しかし、少しは興味を持ってみようかと思い立つ。
「……ねぇ、瀬輝」
「はい」
「恋ってどんな感じ?」
「えっ……! えぇっと……」
真剣に問われ、瀬輝はどぎまぎする。姿勢を正し、言葉を探した。
「俺の場合ですけど……その人のことをずっと考えるし、思い浮かべるだけで胸がドキドキしたり、目で追ったり、会いたいとか近くにいたいとか思ったり、その人のことを色々知りたくなったりします」
話しを聞いている連朱は、似たような感覚を知っていた。その人が頭に浮かぶ。
(神昌さんへの気持ち……? いやでもな……)
「あと、他の異性と話してたらちょっと嫉妬もしちゃいますね。付き合いたいって思ったりとか」
(ああ、それはないか)
否定しつつ、〝恋〟と似ている感情に戸惑った。目を伏せて、目の前のコップに視線を向ける。
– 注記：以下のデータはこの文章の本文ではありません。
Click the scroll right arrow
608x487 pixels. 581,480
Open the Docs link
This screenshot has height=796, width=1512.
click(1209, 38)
(ある程度当て嵌まってるってことは、俺は恋をしているのか? でも神昌さんが誰といても嫉妬したことないし……)
連朱は、ふと顔を上げる。〝恋〟を一生懸命説明してくれている瀬輝と目が合った。じっと、大きな瞳を見つめる。そうしていると、彼は言葉を発しなくなり、顔を赤らめた。
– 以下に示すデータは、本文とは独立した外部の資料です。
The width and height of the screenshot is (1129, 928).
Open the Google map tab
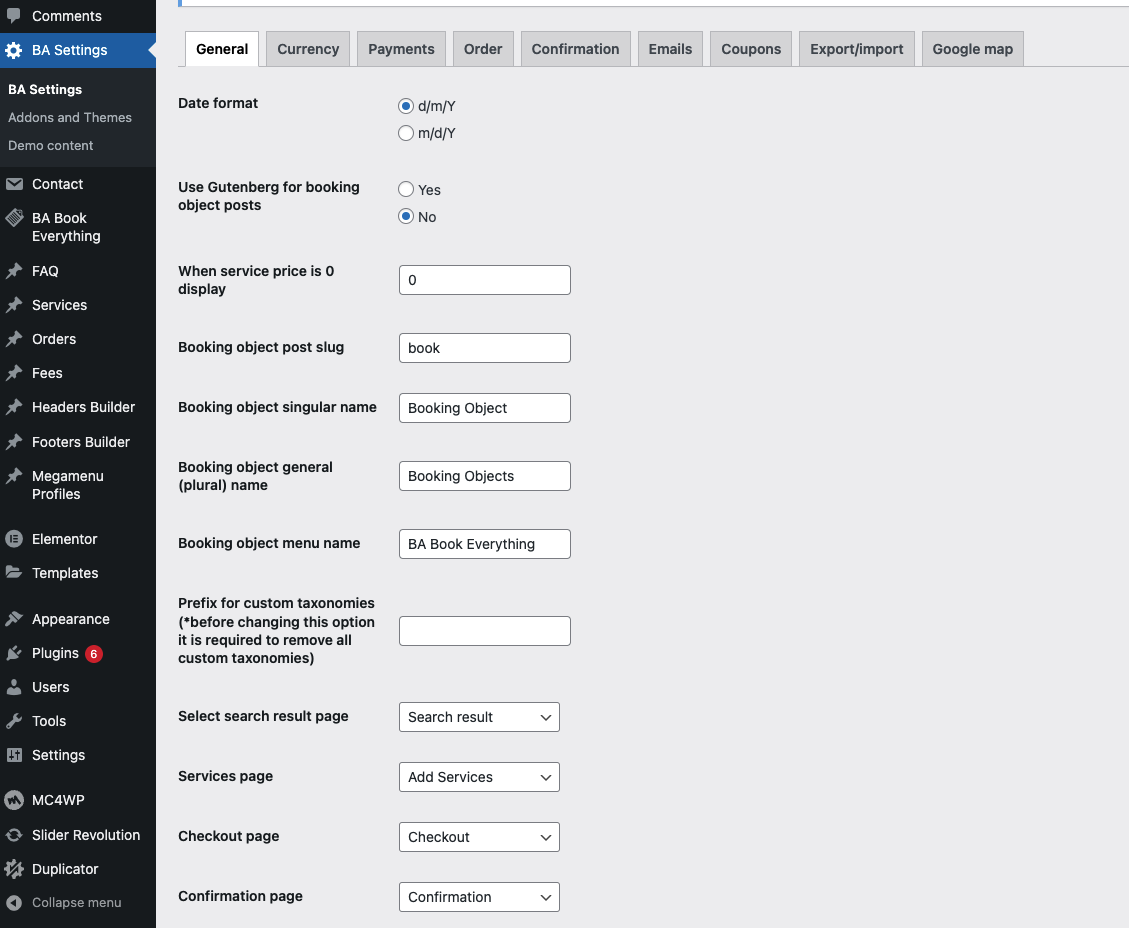point(972,49)
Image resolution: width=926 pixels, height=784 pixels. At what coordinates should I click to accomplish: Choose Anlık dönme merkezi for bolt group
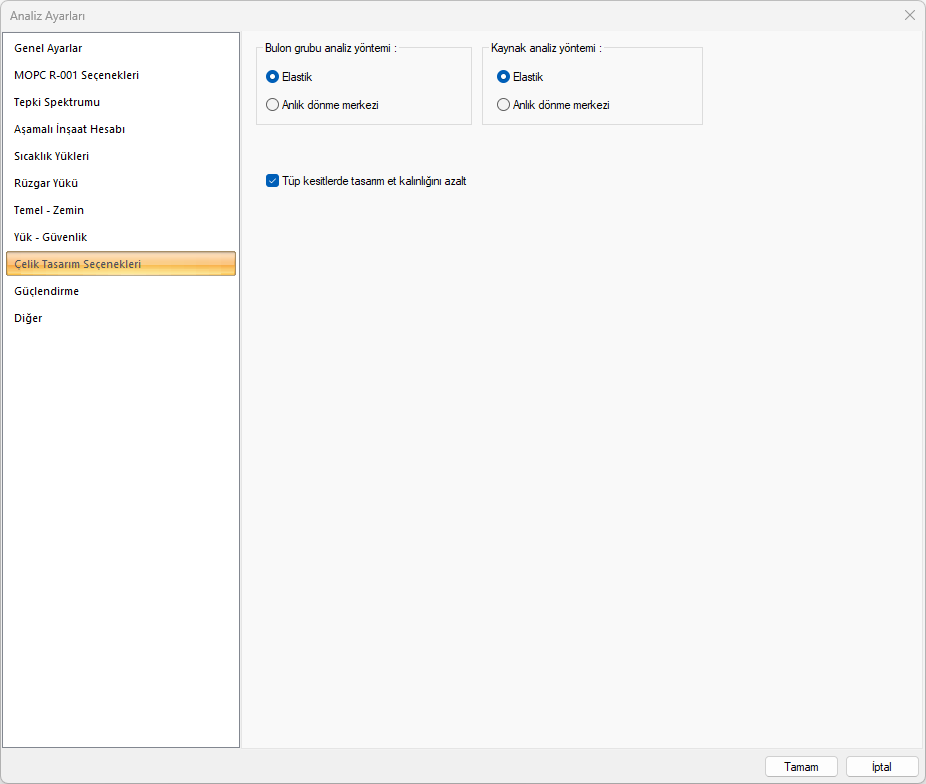coord(273,105)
自分に対する瀬輝の気持ちは、何というものなのだろうか。訊きたくなる。
「……瀬輝は、俺に恋してる?」
「へぇっ!?」
静かに問うと、瀬輝は上擦った声を上げてさらに顔を赤くさせた。背筋を伸ばし、硬直している。
「こっ、恋とはまた違います……! 〝恋〟ではなくて〝憧れ〟です!」
「憧れ……」
瀬輝の言葉が腹に落ちた。胸にあった疑問が解ける。
「あ、なるほど。そういうことか」
「どういうことですか……?」
「瀬輝の話を聞いてて、『神昌さんに対する気持ちがよく当て嵌まるけど、違う気がする』って思ってたら、〝憧れ〟っていう答えが腑に落ちたってこと」
「あ、ああ、そういうことでしたか……! でもいきなり『俺に恋してる?』はびっくりしますよ!」
「ごめん、ごめん。瀬輝が俺に向けてる気持ちって何だろうなって思ったら、つい」
「別にいいですけど……」
続けて瀬輝は「真っ直ぐな目で破壊力ヤバかったけど」と呟いたが、連朱の耳に届くことはなかった。
一方連朱は、澄み切った笑顔を見せる。
「あのさ、もしよかったらなんだけど、瀬輝がしてきた恋の話を聴かせてもらえないかな。ちゃんと聴いたことないし」
「……キラキラしたものばかりじゃないですよ?」
「全部聴かせて。知りたいんだ」
穏やかな笑みは、瀬輝の胸をギュンッとさせるのに充分だった。冗談で「知りたいって、先輩、俺に恋してます?」と言いたかったが、そんな余裕はない。瀬輝は姿勢を崩すさずに話し始めた。
連朱は、一つ一つ丁寧に語られる話に耳を傾ける。そして、いつか自分も恋をする時が来るのだろうかと、ぼんやり思っていた。